I need to add more domains to allowed_domains , so I dnt get the " Filtered offsite request to ".
My app gets urls to fetch from a database, so I cant add them manually.
I tried to override the spider init
like this
def __init__(self):
super( CrawlSpider, self ).__init__()
self.start_urls = []
for destination in Phpbb.objects.filter(disable=False):
self.start_urls.append(destination.forum_link)
self.allowed_domains.append(destination.link)
start_urls was fine, this was my first issue to solve. but the allow_domains makes no affect.
I need to change some configuration in order to disable domain checking? I dont want this since I only want the ones from the database, but It could help me for now to disable domain check.
thanks!!
'allowed_domains'
parameter is optional.
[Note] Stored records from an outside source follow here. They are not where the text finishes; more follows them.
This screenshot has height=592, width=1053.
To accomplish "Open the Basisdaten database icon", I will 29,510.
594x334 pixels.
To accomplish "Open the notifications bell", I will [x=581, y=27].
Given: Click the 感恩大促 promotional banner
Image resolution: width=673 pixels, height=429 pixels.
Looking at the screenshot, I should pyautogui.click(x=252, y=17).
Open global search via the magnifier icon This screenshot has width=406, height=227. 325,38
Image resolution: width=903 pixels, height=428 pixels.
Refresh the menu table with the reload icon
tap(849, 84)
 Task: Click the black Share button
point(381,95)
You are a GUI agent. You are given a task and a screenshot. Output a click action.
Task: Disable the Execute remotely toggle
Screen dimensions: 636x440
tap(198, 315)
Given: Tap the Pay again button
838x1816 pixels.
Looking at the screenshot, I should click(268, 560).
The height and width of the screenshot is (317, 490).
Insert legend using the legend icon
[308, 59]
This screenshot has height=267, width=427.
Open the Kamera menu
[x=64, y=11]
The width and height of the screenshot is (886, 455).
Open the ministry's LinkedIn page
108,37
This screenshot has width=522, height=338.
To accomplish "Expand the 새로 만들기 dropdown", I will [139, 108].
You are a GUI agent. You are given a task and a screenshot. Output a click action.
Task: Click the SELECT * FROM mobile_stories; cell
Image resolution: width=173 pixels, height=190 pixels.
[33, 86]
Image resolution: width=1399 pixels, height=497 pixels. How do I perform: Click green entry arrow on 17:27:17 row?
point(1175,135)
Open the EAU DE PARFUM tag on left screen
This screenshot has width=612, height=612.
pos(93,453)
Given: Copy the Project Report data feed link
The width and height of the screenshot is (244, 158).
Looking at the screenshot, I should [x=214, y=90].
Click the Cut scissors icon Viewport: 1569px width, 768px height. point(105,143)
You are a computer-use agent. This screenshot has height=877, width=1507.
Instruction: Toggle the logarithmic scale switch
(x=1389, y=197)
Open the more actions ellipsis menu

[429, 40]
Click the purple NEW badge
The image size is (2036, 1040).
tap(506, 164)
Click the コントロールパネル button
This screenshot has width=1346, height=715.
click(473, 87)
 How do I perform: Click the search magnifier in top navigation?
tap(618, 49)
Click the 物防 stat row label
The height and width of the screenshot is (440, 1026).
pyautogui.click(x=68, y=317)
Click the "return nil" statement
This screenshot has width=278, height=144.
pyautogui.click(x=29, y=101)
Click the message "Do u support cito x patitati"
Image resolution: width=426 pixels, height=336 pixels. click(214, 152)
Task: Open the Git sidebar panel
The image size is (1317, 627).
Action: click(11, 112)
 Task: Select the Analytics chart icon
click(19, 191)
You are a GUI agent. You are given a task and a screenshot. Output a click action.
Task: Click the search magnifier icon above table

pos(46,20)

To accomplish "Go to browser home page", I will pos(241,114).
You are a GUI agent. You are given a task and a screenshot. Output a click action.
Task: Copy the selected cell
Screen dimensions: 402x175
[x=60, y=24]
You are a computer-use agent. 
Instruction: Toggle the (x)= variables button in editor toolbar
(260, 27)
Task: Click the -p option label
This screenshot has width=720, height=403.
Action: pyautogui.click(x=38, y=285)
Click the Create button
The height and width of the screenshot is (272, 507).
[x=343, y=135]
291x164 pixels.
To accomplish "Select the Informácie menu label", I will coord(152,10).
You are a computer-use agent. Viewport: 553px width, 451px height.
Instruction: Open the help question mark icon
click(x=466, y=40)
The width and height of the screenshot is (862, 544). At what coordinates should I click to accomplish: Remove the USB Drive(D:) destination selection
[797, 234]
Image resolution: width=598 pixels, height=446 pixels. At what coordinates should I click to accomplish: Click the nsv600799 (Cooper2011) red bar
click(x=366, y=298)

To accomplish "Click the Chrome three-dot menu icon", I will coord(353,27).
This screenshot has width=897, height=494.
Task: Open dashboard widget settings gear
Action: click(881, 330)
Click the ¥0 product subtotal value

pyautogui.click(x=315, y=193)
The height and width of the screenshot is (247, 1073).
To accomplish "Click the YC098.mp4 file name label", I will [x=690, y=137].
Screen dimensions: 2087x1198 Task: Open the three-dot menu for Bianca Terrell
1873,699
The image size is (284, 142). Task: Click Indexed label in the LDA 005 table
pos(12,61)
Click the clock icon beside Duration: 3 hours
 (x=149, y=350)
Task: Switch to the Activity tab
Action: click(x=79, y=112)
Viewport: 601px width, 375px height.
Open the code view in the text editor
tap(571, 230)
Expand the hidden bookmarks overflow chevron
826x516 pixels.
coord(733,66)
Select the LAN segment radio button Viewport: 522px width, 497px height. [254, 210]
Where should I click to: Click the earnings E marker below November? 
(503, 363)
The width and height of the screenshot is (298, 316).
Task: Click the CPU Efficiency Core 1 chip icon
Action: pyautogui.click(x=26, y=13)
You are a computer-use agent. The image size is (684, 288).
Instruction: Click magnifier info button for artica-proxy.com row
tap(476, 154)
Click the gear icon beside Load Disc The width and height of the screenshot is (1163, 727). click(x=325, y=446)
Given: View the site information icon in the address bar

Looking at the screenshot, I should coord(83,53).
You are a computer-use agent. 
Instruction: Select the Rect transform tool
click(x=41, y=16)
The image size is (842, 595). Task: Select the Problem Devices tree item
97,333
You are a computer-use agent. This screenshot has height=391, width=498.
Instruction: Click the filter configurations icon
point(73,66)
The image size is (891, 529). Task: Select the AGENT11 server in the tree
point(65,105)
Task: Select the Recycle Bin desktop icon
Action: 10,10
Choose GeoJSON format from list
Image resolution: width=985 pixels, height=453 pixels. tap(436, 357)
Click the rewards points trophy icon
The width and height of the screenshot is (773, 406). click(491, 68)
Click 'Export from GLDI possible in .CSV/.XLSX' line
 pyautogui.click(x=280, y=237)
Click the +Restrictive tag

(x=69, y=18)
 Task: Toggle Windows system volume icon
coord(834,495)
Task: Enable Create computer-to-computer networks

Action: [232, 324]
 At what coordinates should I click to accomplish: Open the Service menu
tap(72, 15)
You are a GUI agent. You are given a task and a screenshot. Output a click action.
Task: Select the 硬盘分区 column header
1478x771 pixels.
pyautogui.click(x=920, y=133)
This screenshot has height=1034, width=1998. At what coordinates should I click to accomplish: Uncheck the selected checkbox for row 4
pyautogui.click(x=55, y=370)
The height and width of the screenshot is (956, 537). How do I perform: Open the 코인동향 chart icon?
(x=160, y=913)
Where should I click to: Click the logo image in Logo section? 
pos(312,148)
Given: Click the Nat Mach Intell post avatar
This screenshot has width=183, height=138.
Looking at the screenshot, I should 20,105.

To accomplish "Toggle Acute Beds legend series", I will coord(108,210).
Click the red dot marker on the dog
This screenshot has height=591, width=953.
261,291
To get started, you can skip it to disable domain filtering In scrapy/contrib/spidermiddleware/offsite.py
you can override this function for your custom domain filtering function :
def get_host_regex(self, spider):
"""Override this method to implement a different offsite policy"""
allowed_domains = getattr(spider, 'allowed_domains', None)
if not allowed_domains:
return re.compile('') # allow all by default
domains = [d.replace('.', r'\.') for d in allowed_domains]
regex = r'^(.*\.)?(%s)$' % '|'.join(domains)
return re.compile(regex)